Ms. Ward hotly denied that she owed any taxes and demanded an audit. After 
  the examination --
  which covered seven years of Ms. Ward's tax returns -- the IRS concluded that 
  she owed only
  $3,400 in additional taxes, barely 1% of the amount the agency had already confiscated. 
  However,
  before the IRS would accept her $3,400 check and return her assets, the agency 
  insisted that she
  sign a statement promising not to sue the IRS for violating her rights. The 
  seizure occurred
  shortly before Pope John Paul II came to Denver in 1993, and an IRS official 
  told Ms. Ward that
  if she "played ball," the IRS would return her merchandise in time 
  for her to sell baptismal gowns
  for the pope's visit.
Ms. Ward refused to sign such an agreement, complaining that "you don't 
  have to surrender your
  constitutional rights in order to pay your taxes." After Ms. Ward publicly 
  protested the IRS's
  treatment of her, IRS District Director Gerald Swanson and an assistant appeared 
  on a Colorado
  Springs talk show and illegally disclosed information from her tax return. Ms. 
  Ward called up
  during the talk show to dispute the officials' allegations that she still owed 
  $324,000 -- after the
  agency had determined her tax bill was a tiny fraction of that amount.

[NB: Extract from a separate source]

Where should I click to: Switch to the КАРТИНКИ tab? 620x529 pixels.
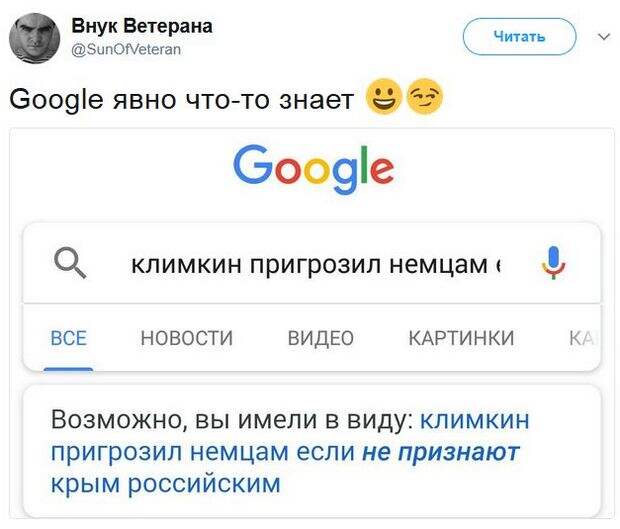(461, 338)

Eventually, the IRS relented and took her check. After Ms. Ward continued publicly 
  complaining
  about the IRS abuses, IRS officials sought to vilify her by repeating the same 
  accusations their
  agency's own audit had disproved. IRS agent James Scholan, who participated 
  in the raids that
  shut down Ms. Ward's stores, wrote a letter to the Colorado Springs Gazette 
  declaring that
  people like Ms. Ward and her son "are the biggest problem our society faces" 
  and denouncing her
  as a "classic deadbeat freeloader." IRS officials also illegally disclosed 
  information from Ms.
  Ward's tax return to the television program "Inside Edition."

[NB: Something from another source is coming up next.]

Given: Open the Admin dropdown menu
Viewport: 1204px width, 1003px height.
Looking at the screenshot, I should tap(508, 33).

Five months later, the IRS returned about 75% of the merchandise it had seized. 
  "They gave us
  back three stores full of summer clothing just in time for Christmas," 
  Ms. Ward says, adding:
  "They took almost $3,500 out of the stores' cash registers and they gave 
  us receipts for it -- and
  they have never applied it to taxes or given it back to us."
Ms. Ward wanted her day in court -- but because her finances were exhausted 
  by the initial
  seizure and the struggle to get her business back on its feet, and because of 
  statutory limitations
  on legal fees for winning parties, she could not find a lawyer until after the 
  statute of limitations
  had expired for the wrongful seizure. Eventually, however, she sued the IRS 
  for wrongful
  disclosure of her personal tax information.
Last June, Federal Judge William Downes slammed Mr. Scholan for acting with 
  "reckless
  disregard" for the law. Judge Downes awarded Ms. Ward $325,000 in compensatory 
  and punitive
  damages, plus attorneys' fees, and warned the IRS that "reprehensible abuse 
  of authority by one of
  its employees cannot and will not be tolerated."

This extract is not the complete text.